| TRECHO DO DOCUMENTO |
★ ★ ★ ★

Liara, eu nunca saberia como lhe agradecer. Nada que eu lhe compre fará jus a seu feito.  Nada que eu diga poderá significar minha gratidão. A imagem que ficará pra sempre gravada na minha alma e no meu coração é a que eu vivi hoje, quando você se dirigiu a mim com uma genuína alegria, com esse seu jeito animado e sempre cheia de vida, sorriso aberto, olhou dentro dos meus olhos, abriu os braços e me abraçou dizendo: "Viu, Paula? Nós conseguimos!! Nós conseguimos!!" 

Sim, Liara! E tenha a certeza que eu não teria conseguido sem você. Deus abençoe sua vida. E que você nunca se canse de realizar essa sua mágica porque muitas outras crianças com "um jeitinho Miguel de ser" ainda precisarão do apoio de suas mãos de super herói pra conduzí-las nessa viagem que é o 1º ano. Muito obrigada de todo o meu coração. 

quinta-feira, 5 de novembro de 2015

Ele me supreende




Taninha trabalha lá em casa há 12 anos. É tanto tempo e vivemos tanta coisa juntas que não sabemos mais onde começa a relação de trabalho e onde termina a relação familiar. Taninha é muito querida e amada por nós. Sempre foi extremamente participativa na criação do Miguel e, depois de mim e do Namorado, é ela quem mais tem entrada com ele. Dá banho, comida, conversa e brinca. Enfim, Miguel cresceu com ela ali em casa e ela sabe tanto de nós e nós dela que não consigo imaginar como vai ser quando Taninha não estiver mais ali.

Pois é. Esse dia vai chegar. Taninha disse que está com saudade da família na Bahia e que vai voltar pra junto dos seus. Vai com marido e filha encontrar o filho que lá já está e outros parentes. Está saudosa de suas raizes. Além disso, o marido perdeu o emprego e as coisas estão mais difíceis por aqui. Nós queremos muito o melhor pra ela. Mas receber a notícia foi como tomar um soco no estômago.

★ ★ ★ ★

| TRECHOS DE DADOS |
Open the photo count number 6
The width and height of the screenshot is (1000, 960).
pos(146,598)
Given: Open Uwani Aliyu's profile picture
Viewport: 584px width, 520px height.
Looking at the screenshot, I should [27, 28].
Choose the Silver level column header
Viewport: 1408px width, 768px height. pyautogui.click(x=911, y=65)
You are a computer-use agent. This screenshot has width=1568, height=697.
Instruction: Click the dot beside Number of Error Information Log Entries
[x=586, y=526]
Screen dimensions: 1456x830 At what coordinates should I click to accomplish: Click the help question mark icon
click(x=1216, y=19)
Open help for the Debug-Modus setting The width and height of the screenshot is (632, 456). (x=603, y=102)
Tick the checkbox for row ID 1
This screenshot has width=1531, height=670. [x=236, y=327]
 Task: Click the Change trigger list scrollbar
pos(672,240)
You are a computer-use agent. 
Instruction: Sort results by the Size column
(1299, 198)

★ ★ ★ ★

| OBJETIVOS |
a – Segundo o trecho, há quantos anos Taninha trabalha na casa?
b – Altere "Instruction" para "Directive" nos registros, da linha que contém "Given: Open Uwani Aliyu's profile picture" até o final deles, e devolva apenas essas linhas, sem outras mudanças.
O trecho e os registros têm origens distintas.

| RESPOSTAS |
a – Há 12 anos.

b –
Given: Open Uwani Aliyu's profile picture
Viewport: 584px width, 520px height.
Looking at the screenshot, I should [27, 28].
Choose the Silver level column header
Viewport: 1408px width, 768px height. pyautogui.click(x=911, y=65)
You are a computer-use agent. This screenshot has width=1568, height=697.
Directive: Click the dot beside Number of Error Information Log Entries
[x=586, y=526]
Screen dimensions: 1456x830 At what coordinates should I click to accomplish: Click the help question mark icon
click(x=1216, y=19)
Open help for the Debug-Modus setting The width and height of the screenshot is (632, 456). (x=603, y=102)
Tick the checkbox for row ID 1
This screenshot has width=1531, height=670. [x=236, y=327]
 Task: Click the Change trigger list scrollbar
pos(672,240)
You are a computer-use agent. 
Directive: Sort results by the Size column
(1299, 198)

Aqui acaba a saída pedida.